A tireless contributor and consistent goalscorer during his national team career, Tim Cahill’s status among Australia’s all-time greats has long been assured.

An ability to rise to the occasion when it matters was famously underlined at Germany 2006, when Cahill bagged a late double within a matter of minutes against Japan. The goals were Australia first-ever at a FIFA World Cup™ and helped the Socceroos to their maiden win on the world stage, lifting Cahill’s profile to stratospheric levels in his homeland. His goal against Serbia at South Africa 2010 – typically a dynamic headed strike – means Cahill is the only Australian to score at two World Cups.

Despite a modest build Cahill is surely one of the world’s greatest exponents of the art of heading. An uncanny ability to time an impressive leap, combined with a considerable dose of heroism, has made Cahill a fans’ favourite throughout his club and international career.

A double against Ecuador earlier this year lifted Cahill to 31 goals and past Damian Mori’s long-standing national record.

However, it could have all been so different. Born in Sydney to a Samoan mother, Cahill briefly played for the Polynesians’ U-20 team and was deemed ineligible to feature for the Socceroos until he was 24 following a change in FIFA’s eligibility regulations in 2004.

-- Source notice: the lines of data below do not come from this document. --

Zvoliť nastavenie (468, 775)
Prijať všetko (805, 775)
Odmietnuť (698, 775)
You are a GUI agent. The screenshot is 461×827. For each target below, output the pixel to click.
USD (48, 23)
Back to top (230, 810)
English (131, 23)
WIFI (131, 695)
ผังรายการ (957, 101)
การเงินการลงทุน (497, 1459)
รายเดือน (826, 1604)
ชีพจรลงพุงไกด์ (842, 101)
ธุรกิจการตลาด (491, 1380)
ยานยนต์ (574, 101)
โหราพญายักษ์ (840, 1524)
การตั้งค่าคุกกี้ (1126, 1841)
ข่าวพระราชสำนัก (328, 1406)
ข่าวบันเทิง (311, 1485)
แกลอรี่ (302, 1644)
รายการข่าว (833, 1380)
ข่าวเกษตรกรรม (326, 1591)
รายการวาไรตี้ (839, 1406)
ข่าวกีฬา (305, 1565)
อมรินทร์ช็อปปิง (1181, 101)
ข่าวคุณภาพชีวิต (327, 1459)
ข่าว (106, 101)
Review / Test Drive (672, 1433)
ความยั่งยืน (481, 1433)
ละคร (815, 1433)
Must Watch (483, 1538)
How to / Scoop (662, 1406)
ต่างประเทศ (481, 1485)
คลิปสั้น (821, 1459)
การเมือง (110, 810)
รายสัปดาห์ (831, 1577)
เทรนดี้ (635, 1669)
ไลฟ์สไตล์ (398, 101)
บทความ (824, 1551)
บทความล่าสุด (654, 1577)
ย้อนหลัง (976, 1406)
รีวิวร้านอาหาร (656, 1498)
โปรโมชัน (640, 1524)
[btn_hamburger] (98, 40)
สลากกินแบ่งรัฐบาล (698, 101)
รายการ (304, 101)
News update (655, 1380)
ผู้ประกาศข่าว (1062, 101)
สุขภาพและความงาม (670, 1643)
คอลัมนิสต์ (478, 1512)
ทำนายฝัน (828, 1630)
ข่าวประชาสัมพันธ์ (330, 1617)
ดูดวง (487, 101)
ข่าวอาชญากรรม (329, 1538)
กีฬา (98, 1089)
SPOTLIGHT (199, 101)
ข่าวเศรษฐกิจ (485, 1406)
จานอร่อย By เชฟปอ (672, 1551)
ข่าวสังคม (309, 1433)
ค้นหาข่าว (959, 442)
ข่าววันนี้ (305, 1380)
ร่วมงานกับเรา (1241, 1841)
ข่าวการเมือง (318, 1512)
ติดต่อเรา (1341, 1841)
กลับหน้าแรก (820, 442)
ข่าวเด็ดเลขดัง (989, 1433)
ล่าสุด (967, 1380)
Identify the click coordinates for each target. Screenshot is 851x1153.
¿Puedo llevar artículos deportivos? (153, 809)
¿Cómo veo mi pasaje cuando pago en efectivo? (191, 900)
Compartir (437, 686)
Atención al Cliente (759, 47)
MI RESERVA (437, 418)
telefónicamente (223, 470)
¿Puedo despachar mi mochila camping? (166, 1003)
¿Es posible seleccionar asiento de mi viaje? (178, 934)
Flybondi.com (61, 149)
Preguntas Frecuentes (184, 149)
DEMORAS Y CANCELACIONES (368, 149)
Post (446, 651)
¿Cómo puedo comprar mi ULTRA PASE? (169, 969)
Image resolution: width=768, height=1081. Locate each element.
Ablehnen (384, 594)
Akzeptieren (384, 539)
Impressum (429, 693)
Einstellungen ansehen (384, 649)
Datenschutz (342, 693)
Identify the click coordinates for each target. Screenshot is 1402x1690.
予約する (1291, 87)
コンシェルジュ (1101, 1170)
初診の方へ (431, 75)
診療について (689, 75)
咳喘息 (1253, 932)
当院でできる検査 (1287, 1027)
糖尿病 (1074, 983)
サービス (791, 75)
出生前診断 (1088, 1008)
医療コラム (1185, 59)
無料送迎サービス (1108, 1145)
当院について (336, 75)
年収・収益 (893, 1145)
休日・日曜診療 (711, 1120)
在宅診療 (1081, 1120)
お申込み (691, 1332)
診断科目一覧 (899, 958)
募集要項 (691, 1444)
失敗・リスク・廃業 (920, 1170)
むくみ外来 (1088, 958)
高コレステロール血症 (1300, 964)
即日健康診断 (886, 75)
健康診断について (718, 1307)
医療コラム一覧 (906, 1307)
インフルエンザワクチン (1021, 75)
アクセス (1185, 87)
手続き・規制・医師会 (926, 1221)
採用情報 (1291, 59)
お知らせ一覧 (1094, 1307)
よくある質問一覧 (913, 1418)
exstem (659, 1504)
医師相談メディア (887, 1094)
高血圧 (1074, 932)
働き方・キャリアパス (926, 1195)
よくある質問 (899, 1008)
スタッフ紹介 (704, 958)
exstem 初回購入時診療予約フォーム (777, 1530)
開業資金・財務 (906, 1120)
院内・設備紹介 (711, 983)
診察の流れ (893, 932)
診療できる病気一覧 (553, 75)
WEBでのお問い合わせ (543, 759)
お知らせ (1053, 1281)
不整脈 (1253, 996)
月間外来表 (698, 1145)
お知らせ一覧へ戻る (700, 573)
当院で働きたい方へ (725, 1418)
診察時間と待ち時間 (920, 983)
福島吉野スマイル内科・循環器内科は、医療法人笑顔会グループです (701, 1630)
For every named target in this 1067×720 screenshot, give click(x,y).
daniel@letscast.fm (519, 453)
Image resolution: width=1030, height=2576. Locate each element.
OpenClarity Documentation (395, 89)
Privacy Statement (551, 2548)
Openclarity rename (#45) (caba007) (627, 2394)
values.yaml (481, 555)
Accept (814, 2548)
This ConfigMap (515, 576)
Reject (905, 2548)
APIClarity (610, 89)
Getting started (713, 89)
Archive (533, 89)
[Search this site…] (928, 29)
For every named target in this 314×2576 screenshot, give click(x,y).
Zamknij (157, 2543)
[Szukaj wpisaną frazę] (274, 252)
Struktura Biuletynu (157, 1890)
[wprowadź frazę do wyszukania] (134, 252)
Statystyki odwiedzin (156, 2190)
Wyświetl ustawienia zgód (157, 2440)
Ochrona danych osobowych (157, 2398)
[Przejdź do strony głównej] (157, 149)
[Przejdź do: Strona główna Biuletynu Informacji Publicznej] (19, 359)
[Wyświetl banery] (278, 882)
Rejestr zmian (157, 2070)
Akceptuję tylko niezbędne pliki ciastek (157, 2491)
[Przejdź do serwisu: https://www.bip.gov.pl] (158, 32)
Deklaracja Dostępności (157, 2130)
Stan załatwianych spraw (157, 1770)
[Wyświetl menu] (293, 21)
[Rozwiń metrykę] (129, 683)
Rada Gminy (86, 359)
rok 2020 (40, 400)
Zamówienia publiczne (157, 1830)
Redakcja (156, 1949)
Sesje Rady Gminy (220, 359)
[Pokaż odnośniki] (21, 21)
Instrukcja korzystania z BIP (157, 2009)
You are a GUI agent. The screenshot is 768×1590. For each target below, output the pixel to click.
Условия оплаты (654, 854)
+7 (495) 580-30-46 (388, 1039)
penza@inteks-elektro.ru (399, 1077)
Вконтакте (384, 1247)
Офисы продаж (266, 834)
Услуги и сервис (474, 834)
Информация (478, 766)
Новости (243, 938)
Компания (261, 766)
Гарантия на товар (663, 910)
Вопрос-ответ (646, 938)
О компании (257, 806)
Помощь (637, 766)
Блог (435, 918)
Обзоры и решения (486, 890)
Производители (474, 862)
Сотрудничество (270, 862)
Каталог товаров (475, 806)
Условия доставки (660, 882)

Though a fiercely proud Australian, Cahill retains a strong connection to his Samoan heritage and has been known to occasionally celebrate a goal by mimicking a va’a stroke; Polynesian’s popular canoe sport.

Cahill remains a highly regarded figure at Everton following eight years of consistent and loyal service at Goodison Park, which ended in 2012 with a move to New York Red Bulls. Late last year Cahill netted after just seven seconds in a match for New York, considered to be the fastest goal in Major League Soccer history.

Cahill has mostly filled an attacking midfield role throughout his national team career, though increasingly in recent years he has been deployed as a central striker, including during Ange Postecoglou's era as coach.